» **What you should do**: Pull out each line of the records that contains the word "height", and copy those lines.

» **Raw records**:
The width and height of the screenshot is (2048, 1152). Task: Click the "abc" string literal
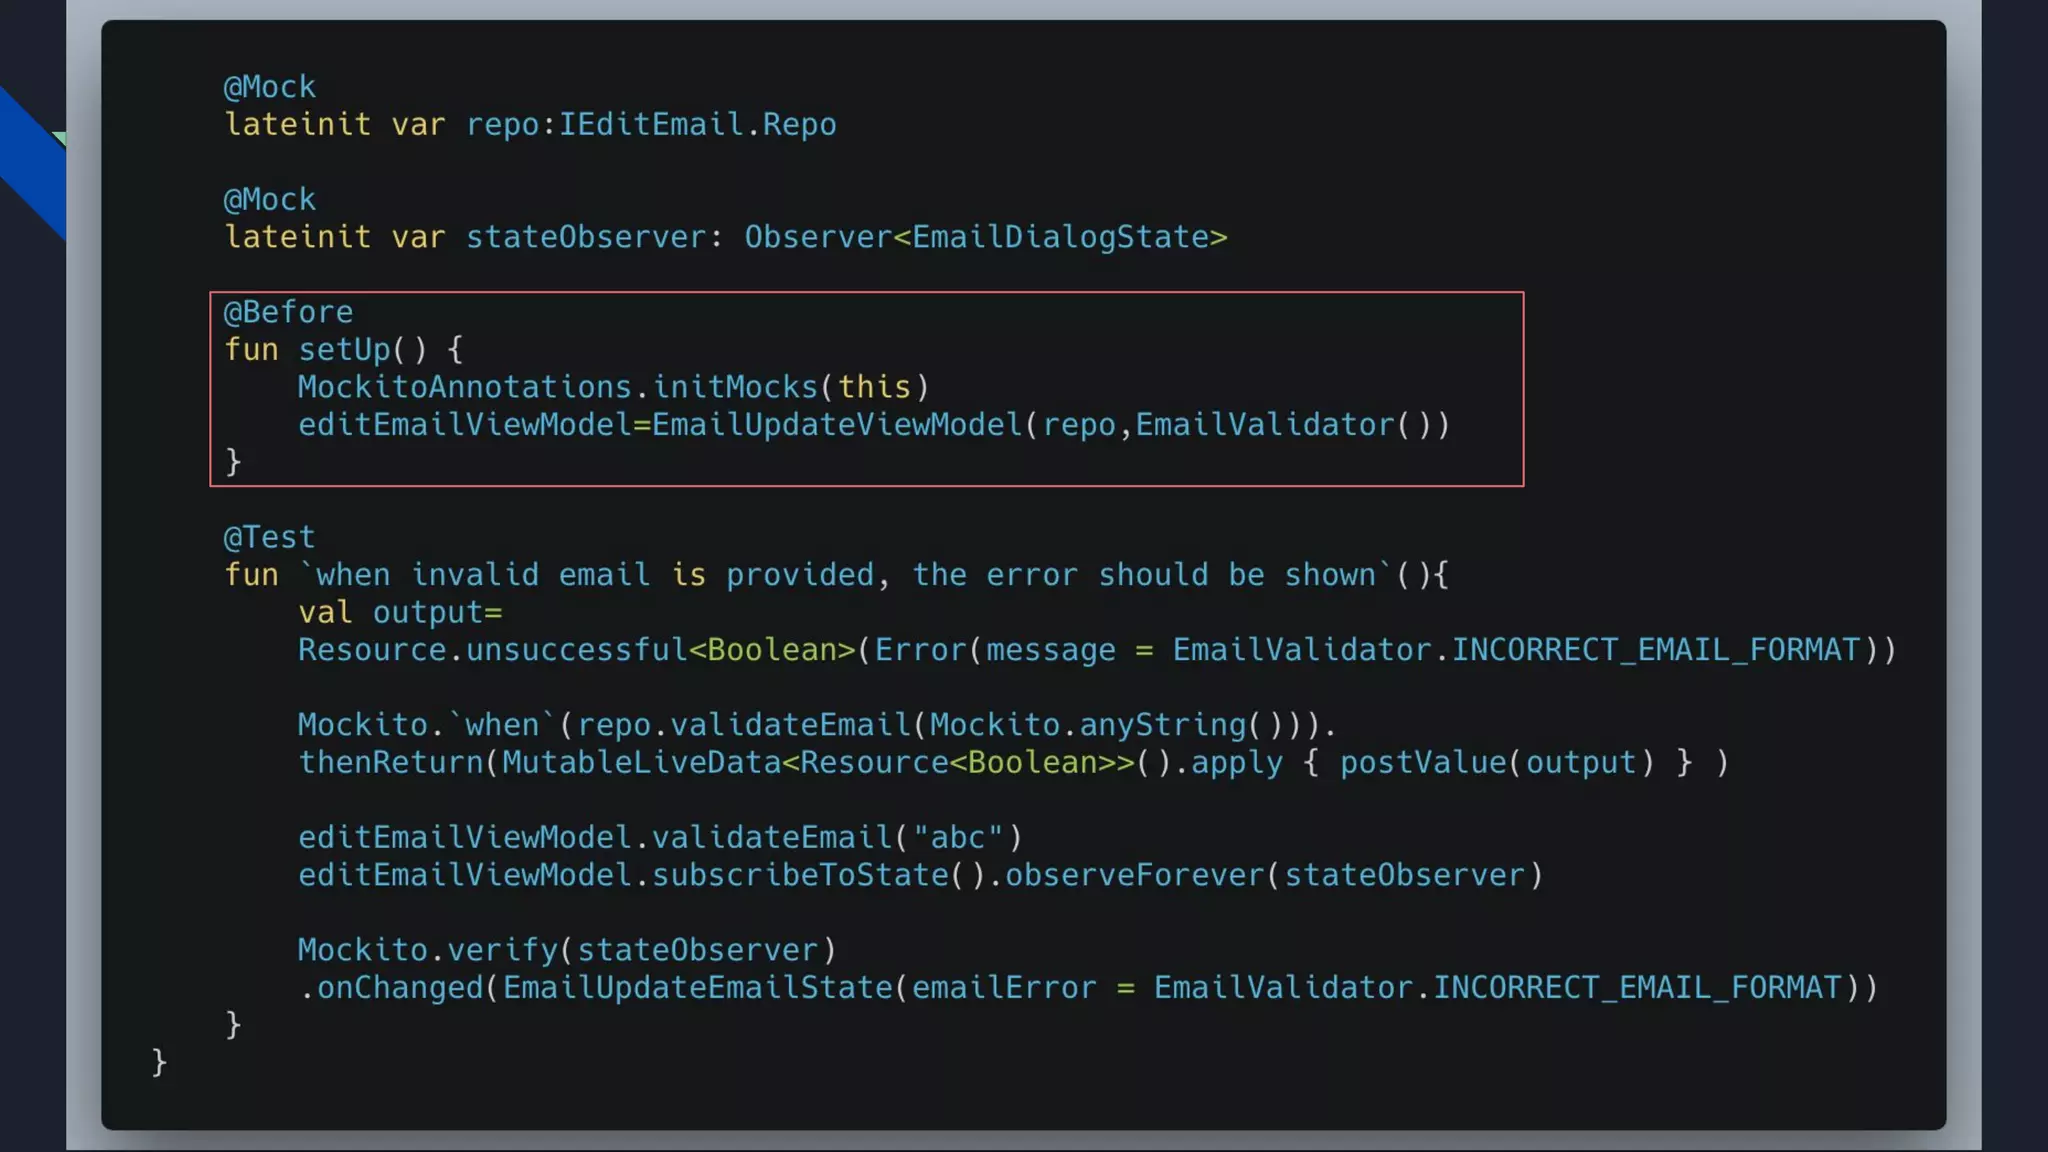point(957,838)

==

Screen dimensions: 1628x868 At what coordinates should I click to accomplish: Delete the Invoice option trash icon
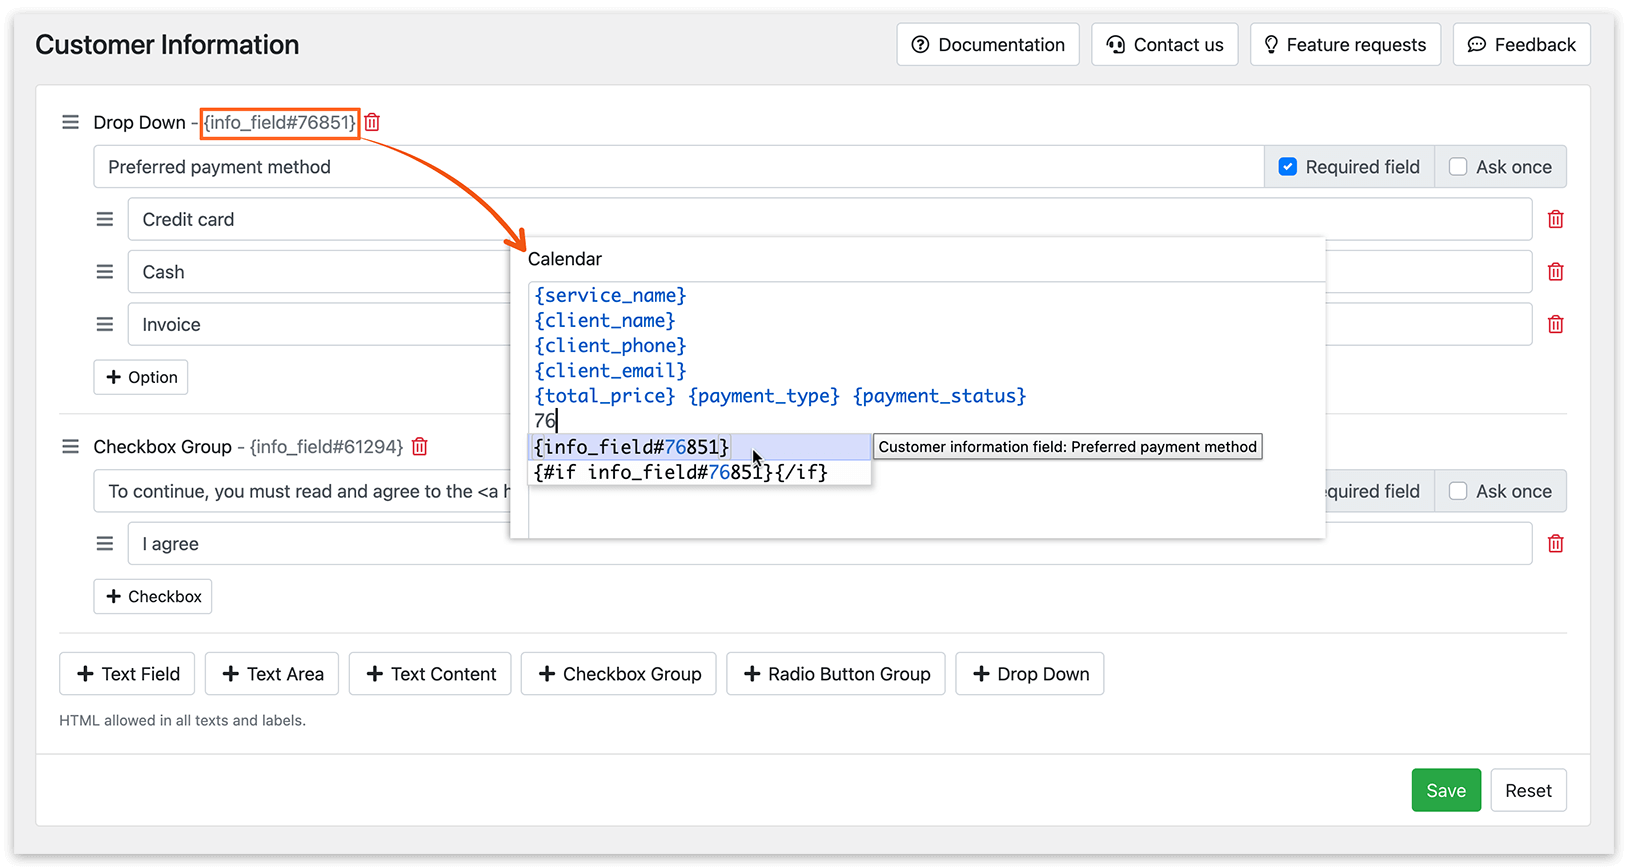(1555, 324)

---

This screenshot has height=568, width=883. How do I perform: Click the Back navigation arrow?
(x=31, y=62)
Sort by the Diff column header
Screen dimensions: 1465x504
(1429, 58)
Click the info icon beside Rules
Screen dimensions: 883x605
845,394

» **Task solution**:
The width and height of the screenshot is (2048, 1152). Task: Click the "abc" string literal
This screenshot has height=568, width=883. How do I perform: Click the Back navigation arrow?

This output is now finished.